> _Exercise_
Print each record exactly as it appears, but drop the images.

> _Materials provided_
● ● ● ●

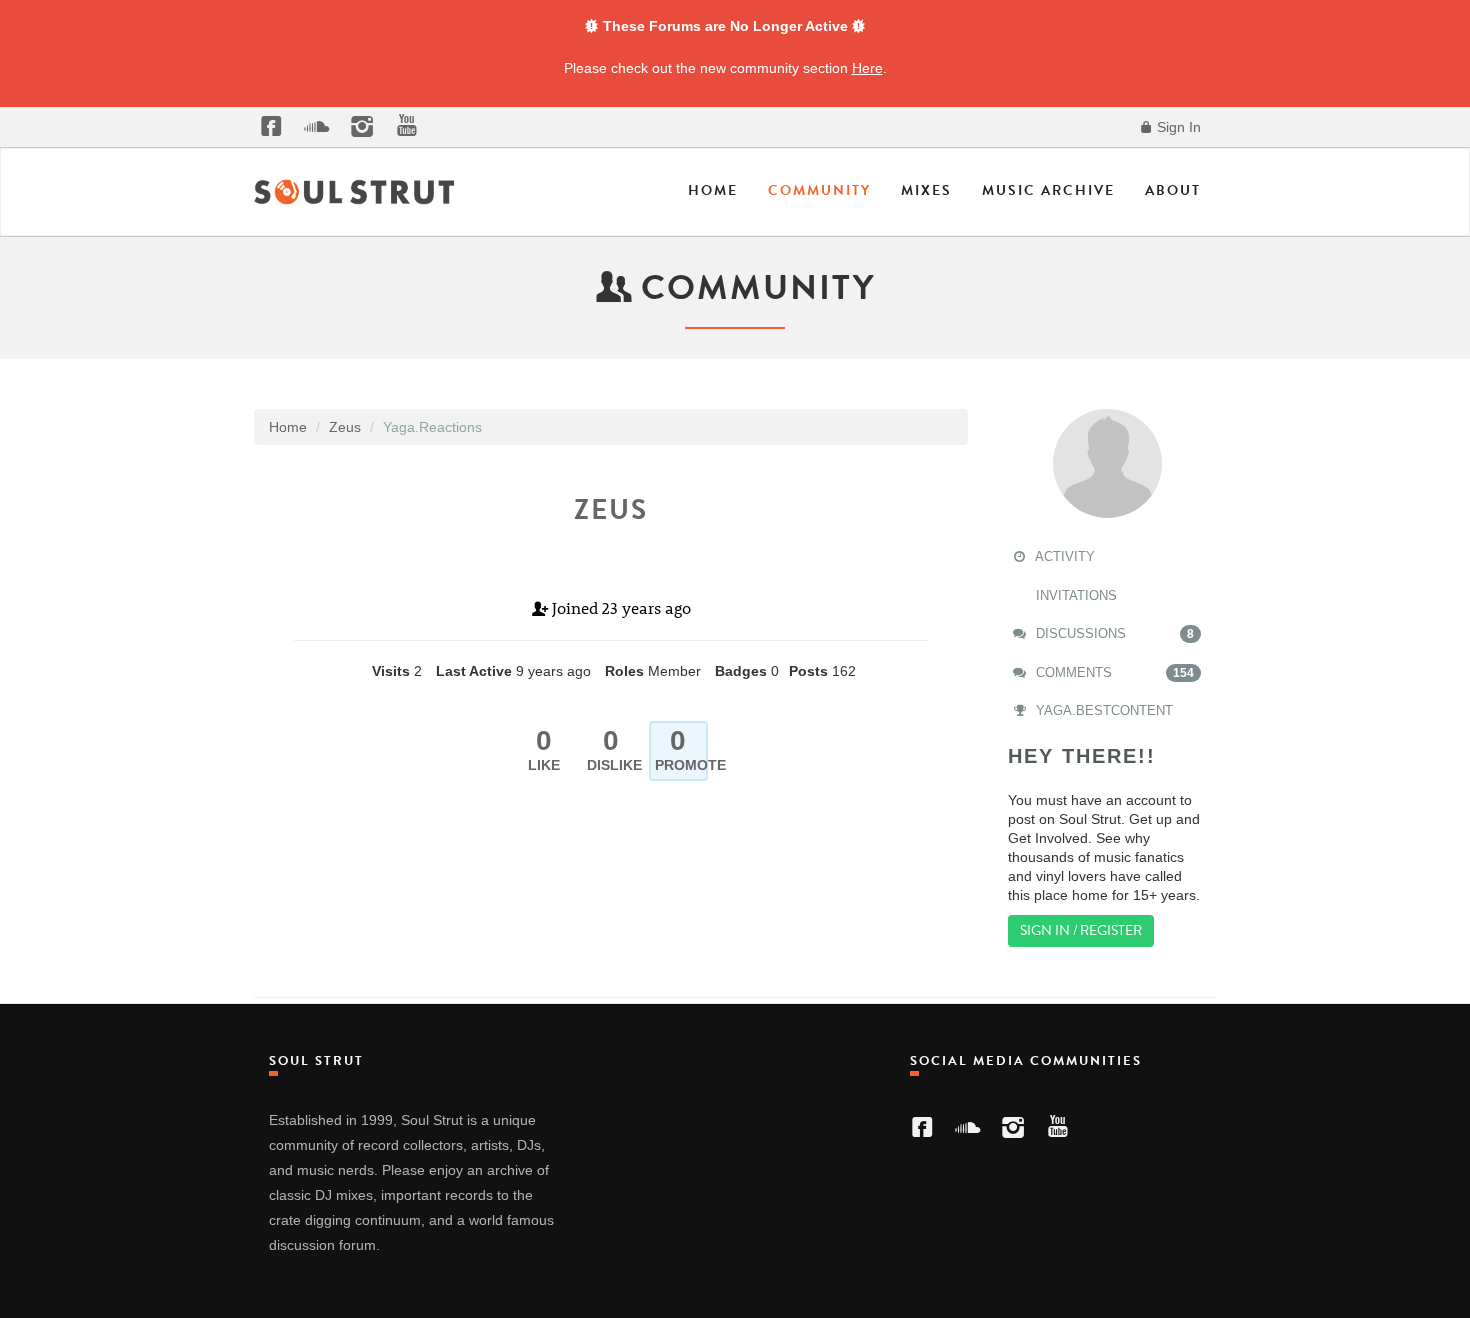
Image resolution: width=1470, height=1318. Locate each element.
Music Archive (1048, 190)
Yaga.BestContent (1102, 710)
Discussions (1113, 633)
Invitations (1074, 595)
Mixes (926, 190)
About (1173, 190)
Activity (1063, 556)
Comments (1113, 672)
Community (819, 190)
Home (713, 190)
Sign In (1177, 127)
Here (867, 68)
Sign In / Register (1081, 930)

● ● ● ●

> _Answer section_
Image resolution: width=1470, height=1318. Locate each element.
Music Archive (1048, 190)
Yaga.BestContent (1102, 710)
Discussions (1113, 633)
Invitations (1074, 595)
Mixes (926, 190)
About (1173, 190)
Activity (1063, 556)
Comments (1113, 672)
Community (819, 190)
Home (713, 190)
Sign In (1177, 127)
Here (867, 68)
Sign In / Register (1081, 930)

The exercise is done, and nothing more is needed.